LIghtbeam is an eye-opener. It gives me the ability to block sites, but beyond that I don’t see many opportunities for actions to improve my privacy I can take using this addon. Am I missing something important Lightbeam offers me as an individual user? Is it just part of big data collection about me?
Did you try out the Ecograder tool that James Christie told us about yesterday? Web Teacher came out pretty high on the green scale, but there are a high number of http requests. One of the things I’m going to do to cut back on them is stop linking to photos on Fllickr as decorations in the useful links posts. Just words, folks. Hope you can live with it. After a discussion with Denise in Fads and Fashions, I had resolved to use more images, but have reconsidered that plan. The other fast way I see to reduce http requests is to get rid of the Flickr widget in the footer. I’ve had a Flickr widget on this blog for years because I personally enjoy it. I am 100% sure none of you readers care about it at all.

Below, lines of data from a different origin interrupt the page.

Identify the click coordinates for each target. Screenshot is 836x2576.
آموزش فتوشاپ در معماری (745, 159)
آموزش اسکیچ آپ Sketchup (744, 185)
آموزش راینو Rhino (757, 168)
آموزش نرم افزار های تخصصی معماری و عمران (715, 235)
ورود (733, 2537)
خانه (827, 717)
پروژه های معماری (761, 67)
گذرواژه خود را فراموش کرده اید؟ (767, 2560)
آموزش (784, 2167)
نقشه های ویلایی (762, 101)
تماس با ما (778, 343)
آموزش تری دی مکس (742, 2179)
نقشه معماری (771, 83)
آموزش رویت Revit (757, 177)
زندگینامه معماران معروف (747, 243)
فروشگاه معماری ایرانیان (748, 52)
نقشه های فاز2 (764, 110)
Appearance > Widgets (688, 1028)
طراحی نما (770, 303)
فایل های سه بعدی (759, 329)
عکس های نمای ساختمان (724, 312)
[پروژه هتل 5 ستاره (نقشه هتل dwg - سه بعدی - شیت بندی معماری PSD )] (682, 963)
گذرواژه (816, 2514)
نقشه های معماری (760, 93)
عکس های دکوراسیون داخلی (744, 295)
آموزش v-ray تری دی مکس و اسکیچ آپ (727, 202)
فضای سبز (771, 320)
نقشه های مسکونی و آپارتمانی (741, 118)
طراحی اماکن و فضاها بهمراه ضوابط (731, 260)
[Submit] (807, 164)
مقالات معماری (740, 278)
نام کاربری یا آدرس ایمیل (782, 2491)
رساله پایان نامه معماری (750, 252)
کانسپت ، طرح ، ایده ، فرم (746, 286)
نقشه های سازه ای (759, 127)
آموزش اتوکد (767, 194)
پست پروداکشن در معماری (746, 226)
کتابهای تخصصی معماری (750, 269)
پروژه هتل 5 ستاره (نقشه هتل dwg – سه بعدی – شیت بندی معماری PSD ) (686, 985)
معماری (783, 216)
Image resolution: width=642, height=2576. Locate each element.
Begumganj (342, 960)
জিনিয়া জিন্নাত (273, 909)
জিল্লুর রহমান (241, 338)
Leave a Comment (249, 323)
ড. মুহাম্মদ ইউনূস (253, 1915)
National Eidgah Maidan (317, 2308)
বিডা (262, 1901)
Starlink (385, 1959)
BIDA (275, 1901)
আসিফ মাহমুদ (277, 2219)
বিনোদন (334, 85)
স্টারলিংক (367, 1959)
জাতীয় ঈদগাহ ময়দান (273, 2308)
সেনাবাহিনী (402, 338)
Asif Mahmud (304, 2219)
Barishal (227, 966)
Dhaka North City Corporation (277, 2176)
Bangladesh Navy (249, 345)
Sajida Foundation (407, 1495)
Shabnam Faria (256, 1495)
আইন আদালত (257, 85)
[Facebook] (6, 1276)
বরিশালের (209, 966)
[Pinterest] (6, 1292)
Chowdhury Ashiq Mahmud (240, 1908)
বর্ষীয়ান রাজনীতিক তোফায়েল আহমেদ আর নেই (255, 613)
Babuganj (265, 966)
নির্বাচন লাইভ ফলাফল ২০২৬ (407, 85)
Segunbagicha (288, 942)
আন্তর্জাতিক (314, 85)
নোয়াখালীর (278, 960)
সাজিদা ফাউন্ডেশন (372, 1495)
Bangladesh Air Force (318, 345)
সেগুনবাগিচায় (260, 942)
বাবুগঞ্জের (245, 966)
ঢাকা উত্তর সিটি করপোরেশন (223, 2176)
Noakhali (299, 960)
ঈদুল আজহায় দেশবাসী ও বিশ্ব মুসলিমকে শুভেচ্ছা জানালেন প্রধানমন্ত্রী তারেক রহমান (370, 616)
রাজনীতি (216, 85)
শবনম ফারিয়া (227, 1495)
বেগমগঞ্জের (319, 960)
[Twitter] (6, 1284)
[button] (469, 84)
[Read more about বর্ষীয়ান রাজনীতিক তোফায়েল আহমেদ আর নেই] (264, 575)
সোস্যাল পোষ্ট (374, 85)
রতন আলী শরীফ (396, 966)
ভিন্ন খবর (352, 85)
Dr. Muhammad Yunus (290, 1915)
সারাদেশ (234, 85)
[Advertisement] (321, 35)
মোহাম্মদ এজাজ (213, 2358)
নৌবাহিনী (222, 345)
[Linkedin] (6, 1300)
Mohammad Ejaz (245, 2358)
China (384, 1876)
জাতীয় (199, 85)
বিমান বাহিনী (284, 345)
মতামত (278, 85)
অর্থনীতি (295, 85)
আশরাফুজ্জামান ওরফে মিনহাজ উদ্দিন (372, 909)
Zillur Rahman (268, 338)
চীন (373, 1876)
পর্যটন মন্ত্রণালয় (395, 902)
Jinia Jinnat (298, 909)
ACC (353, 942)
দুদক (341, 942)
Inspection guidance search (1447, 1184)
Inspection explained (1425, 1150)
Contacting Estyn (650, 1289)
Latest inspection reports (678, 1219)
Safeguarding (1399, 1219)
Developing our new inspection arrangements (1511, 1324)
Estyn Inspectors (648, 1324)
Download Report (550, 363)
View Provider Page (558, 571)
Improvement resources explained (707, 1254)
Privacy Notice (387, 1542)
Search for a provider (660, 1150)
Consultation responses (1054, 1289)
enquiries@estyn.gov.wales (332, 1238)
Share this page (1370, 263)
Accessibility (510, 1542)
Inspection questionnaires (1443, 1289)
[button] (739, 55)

The new iPhone release is set for September 10. Related to that, I recently got a PR pitch from uSell.com. Since I no longer work for BlogHer – the people pitching are hoping for exposure on BlogHer – I normally delete most PR pitches without even opening the email. This one caught my eye because it had iPhone in the subject line. The email talked about selling your old iPhone on uSell.com, and said, “iPhone sellers can earn an extra $72 by taking action before Sept. 10.” I want to quote some info supposedly based on research by uSell.
To measure the effect of a new iPhone model on the used iPhone market, uSell.com examined hundreds of used iPhone sales on its platform following the 2012 iPhone 5 launch. Notable findings include:
* 1 week after a new iPhone launch, old iPhones lose about 5% in value.
* 2 weeks after launch, old iPhones depreciate about 12%.
* By weeks 3 and 4, old phones are worth about 20% less.
But by locking in a sale price BEFORE an upcoming iPhone launch (many platforms like uSell.com offer 30-day price guarantees), consumers can substantially increase the value of their old phones:
* iPhone 5: Potentially worth $72 more (compared to 3 weeks after launch)
* iPhone 4S: Worth $46 more
* iPhone 4: Worth $29 more
I upgraded my phone not too long ago at AT&T and received $118 in credit for my old iPhone 4. I’m not sure uSell can beat a price like that, but I thought you might be interested in checking it out if you plan to upgrade immediately on Sept. 10.
Must reading is this beautiful post by Dan Mall about letterforms.